> **WORK REQUEST**:
This exercise asks for an exact copy of the lines from the one containing "You are a computer-use" through the final line of the material, with pictures omitted.

BEGIN SOURCE DATA

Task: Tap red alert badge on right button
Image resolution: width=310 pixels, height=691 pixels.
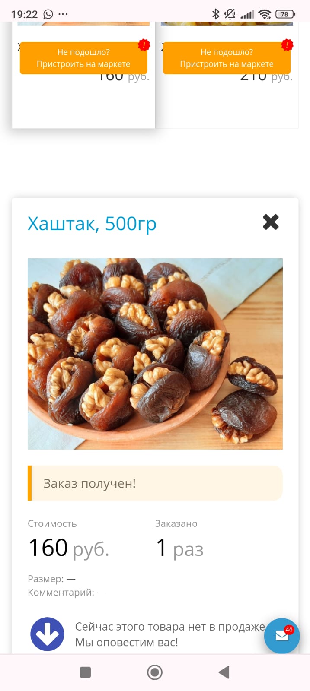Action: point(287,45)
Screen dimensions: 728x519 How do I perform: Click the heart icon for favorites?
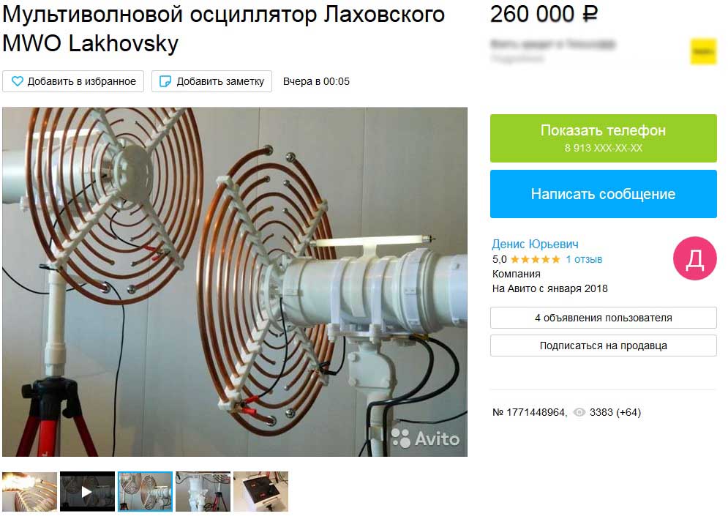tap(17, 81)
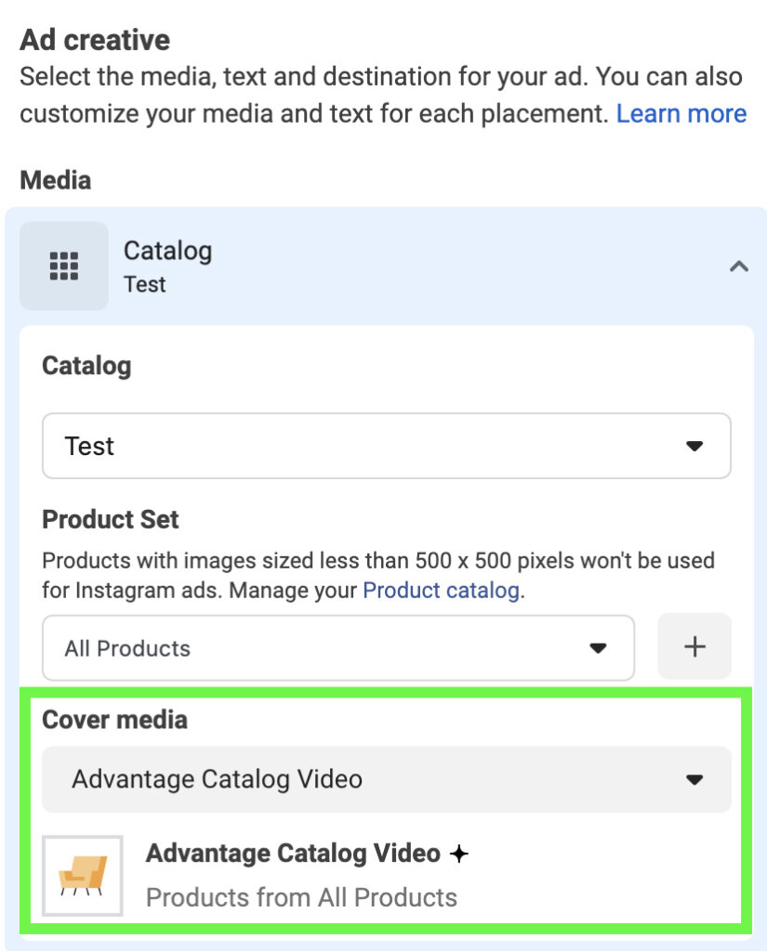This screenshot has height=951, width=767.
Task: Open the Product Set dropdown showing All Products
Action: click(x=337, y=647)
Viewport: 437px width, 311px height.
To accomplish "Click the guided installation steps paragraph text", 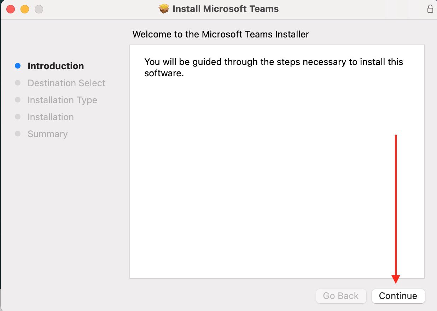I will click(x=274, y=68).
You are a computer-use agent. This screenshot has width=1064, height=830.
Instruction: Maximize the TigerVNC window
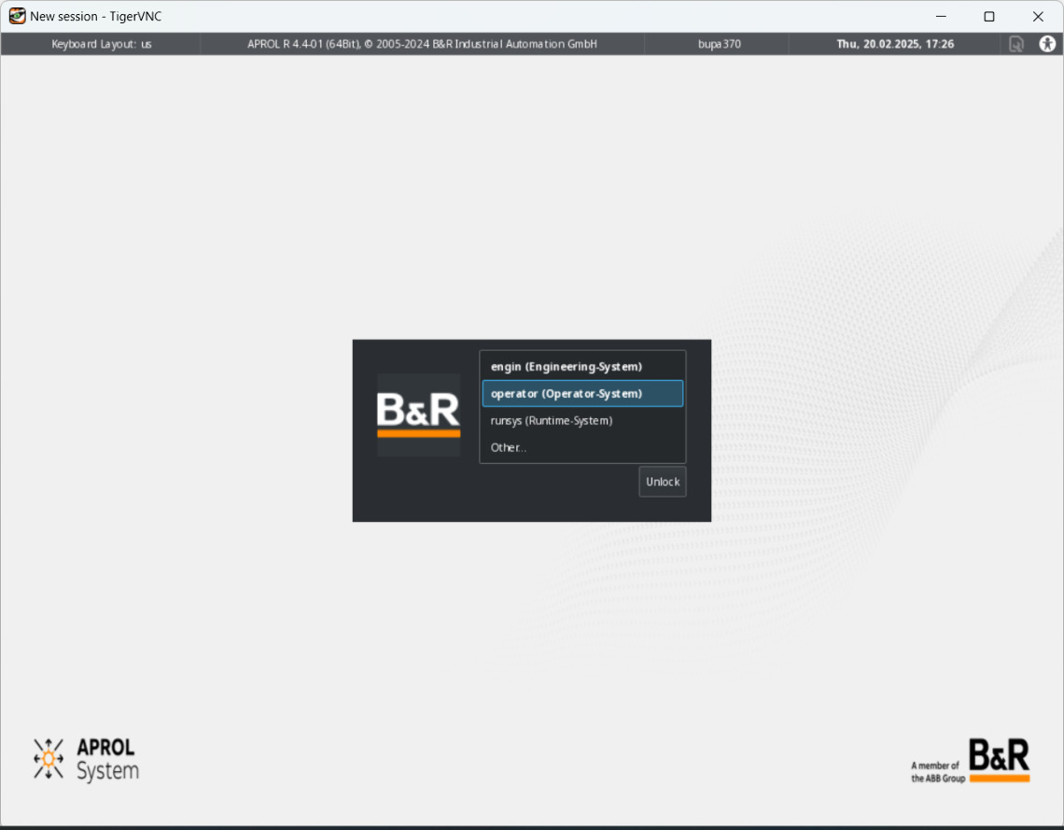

END SOURCE DATA

> **EXERCISE RESPONSE**:
You are a computer-use agent. This screenshot has width=1064, height=830.
Instruction: Maximize the TigerVNC window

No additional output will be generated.